Novos hábitos, novos procedimentos. Não mais o apertar das mãos, os abraços e os três beijinhos (ou são dois, ou mesmo um?) no rosto. Cumprimentam-se com o toque dos antebraços, ou, em alguns casos, como em uma porção de países, a exemplo do Japão e Coreia, curvar-se diante da pessoa. O distanciamento e a não aglomeração são as recomendações, com vistas ao impedimento da proliferação do vírus, pois estes, de verdade, não possui casa própria, por isso, ele faz do corpo humano sua morada, e se vale deste mesmo corpo para atingir a outros. Daí a necessidade do isolamento social, do fechamento de parte dos setores da economia.

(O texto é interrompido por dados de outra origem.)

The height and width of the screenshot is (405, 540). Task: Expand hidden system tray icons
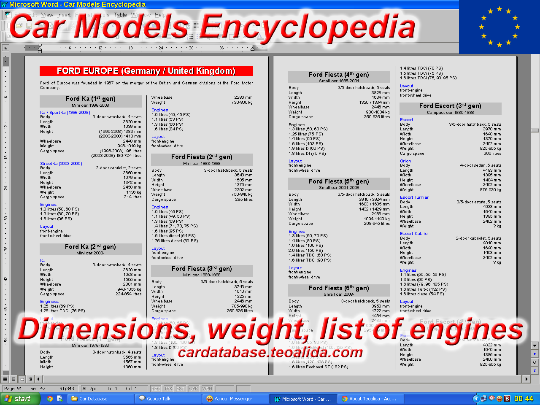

Tudo para quebrar a corrente feita pelo coronavírus, afinal, ainda não se tem a vacina, tampouco o remédio ou coquetel de remédio para combater a pandemia. Não se trata de uma gripezinha, muito menos de uma simples virose, mas de um vírus desconhecido e altamente perigoso, que vem fazendo suas vítimas. Os números delas são crescentes. Mesmo que seja, e é também crescente a quantidade de recuperados, e esta reascende as esperanças, não a ponto de se ignorar ao redemoinho da contaminação, ainda que em meio ao nevoeiro de dúvidas, de incertezas e de medo. Muito embora exista uma porção de pessoas que prefere se arriscar, seguir nadando contra a maré, desrespeitando as regras, as normas e as recomendações de especialistas e das entidades da saúde, como se fizesse do próprio viver uma brincadeira perigosa de roleta russa.

Os contaminados têm órgãos, em especial os pulmões seriamente comprometidos. Tornando, assim, presas frágeis. Tão fragilizadas que suas vidas são mantidas por apenas um filete bem fininho. Qualquer solavanco, por menor que seja este, o tal filete se desfaz, e, então, vidas são ceifadas. Uma dor imensa invade as estranhas dos familiares, enraíza-se com facilidade, tanto que jamais será apagada, esquecida. Nem mesmo pelo tempo.

Ainda que o clima venha a ser outro (e tomará que seja em breve) distinto do vivido, com o jardim todo florido, as rosas a voltarem a exalar seus conhecidos perfumes, e, assim, voltarão a adocicar a existência, apesar das dificuldades costumeiras, uma vez que a saúde pública continuará sendo apenas uma peça de retórica, a despeito das lições da pandemia. Infelizmente. É isto.